Find yourself a small bread pan or butter dish to put under the quick change. It will drip. I used to worry about it, but my little pan got squashed in the move and I haven't bothered to replace it yet. I may not, as it's just as easy to grab a blue paper shop towel and give it a quick swipe when I'm shutting it down for the day. And get yourself a couple of good oil cans. I use them to squirt oil into all the ball oilers on the lathe prior to first turning it on.
 
There are quite a few members here with the 1340GT. I bought mine 3-phase and put a VFD on it. Then mksj did a bang up control system for the lathe that included power for my rpm display and my Fogbuster. If/when you can afford it, talk to mksj here. He makes some really cool control rigs for these things. :)

I just received Matt's combo lathe tooling and boring bars that all use the same inserts. Wiped everything down and am looking forward to giving them a spin on the lathe (pun intended). I'll give my impressions for anyone interested.

I have a DRO Pros DRO on my lathe and when it matters, can repeat cuts to a couple of tenths (.0001 diameter resolution on the cross slide). This lathe is way more accurate than I am. :)

Find yourself a small bread pan or butter dish to put under the quick change. It will drip. I used to worry about it, but my little pan got squashed in the move and I haven't bothered to replace it yet. I may not, as it's just as easy to grab a blue paper shop towel and give it a quick swipe when I'm shutting it down for the day. And get yourself a couple of good oil cans. I use them to squirt oil into all the ball oilers on the lathe prior to first turning it on.
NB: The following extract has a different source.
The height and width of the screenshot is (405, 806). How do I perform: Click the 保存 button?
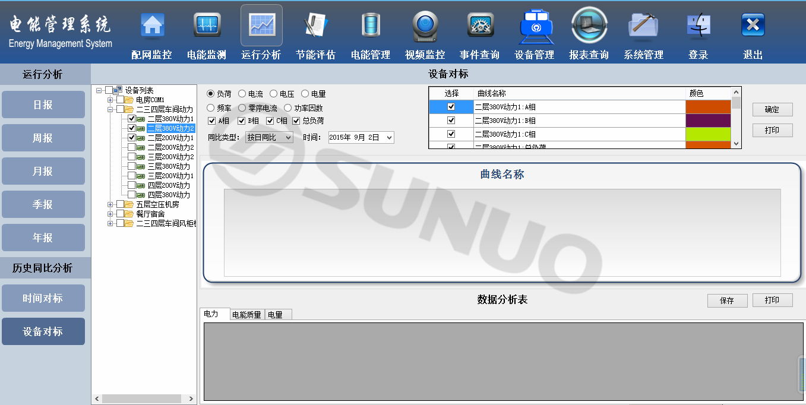pyautogui.click(x=727, y=300)
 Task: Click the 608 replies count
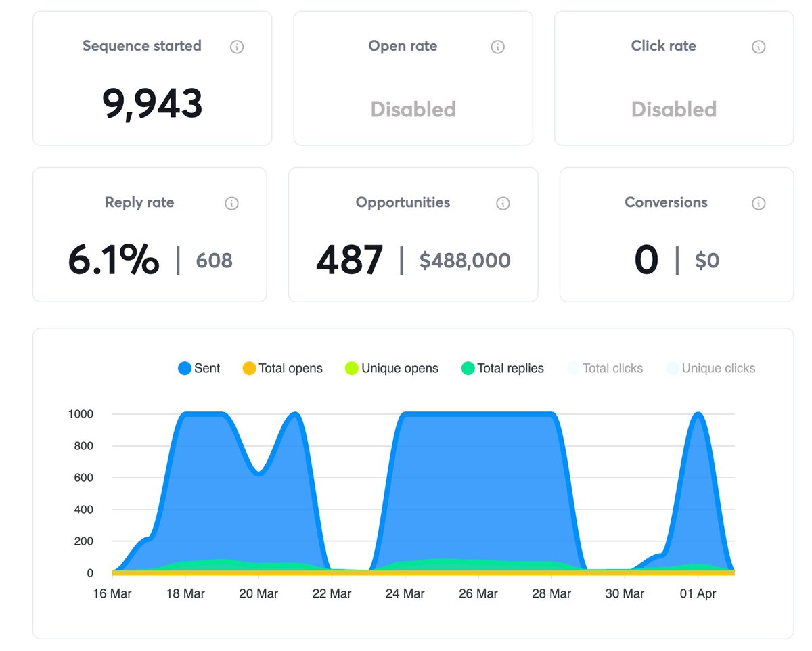coord(215,261)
My wife got me an oscilicope for Christmas, so a re-wiring a lathe would be a fun adventure & probably a good excuse to test out the scope. The only obstacle is money, which I'm now short of thanks to a lathe purchase. Interestingly I might be getting a free or cheap VFD from a friend that does commercial HVAC work. That's likley to go to a 2x72 belt grinder build though. Not to mention still needing a 3 phase motor & other parts.

I have an oil can somewhere already. Not sure if it qualifies as good, but should be good enough for now.
 
I ended up with a 1340GT and a 935TS (also converted to VFD), so I definitely understand the 'short on money' position. :)

It took a bit to get everything I wanted, but I don't regret it. I now have machines that will outlast me.
 
Look for a quality used machine with comprehensive tooling. Widen your search radius until you find what you're looking for, instead of having a new import shipped from Taiwan.

My relatively recent tool purchases have found that having a new import shipped from Taiwan is a lot easier than driving all over nearby states looking at worn out 'Merican iron. And, if you think that "Taiwan" means cheap crap, you haven't actually looked at a machine from Taiwan then.
 
...having a new import shipped from Taiwan is a lot easier than driving all over nearby states looking at worn out 'Merican iron...

I have to agree that placing an order over the phone is easiest. And if you don't know what you're doing, driving all over looking at worn out machines would be a waste of time.
 
Agree with Bill on going with the 1340GT, it is a pleasure to use, just puts a big grin on your face when using it. I would not tear into the wiring, as you can do a simple VFD conversion and use the contactors to switch the VFD inputs. Whole process does not take very long, the primary cost is the VFD and enclosure. I sidestepped that and put my VFD in the headstock cabinet, but most people use a separate VFD cabinet. Probably would have gone that route had I known more at the time, but different options.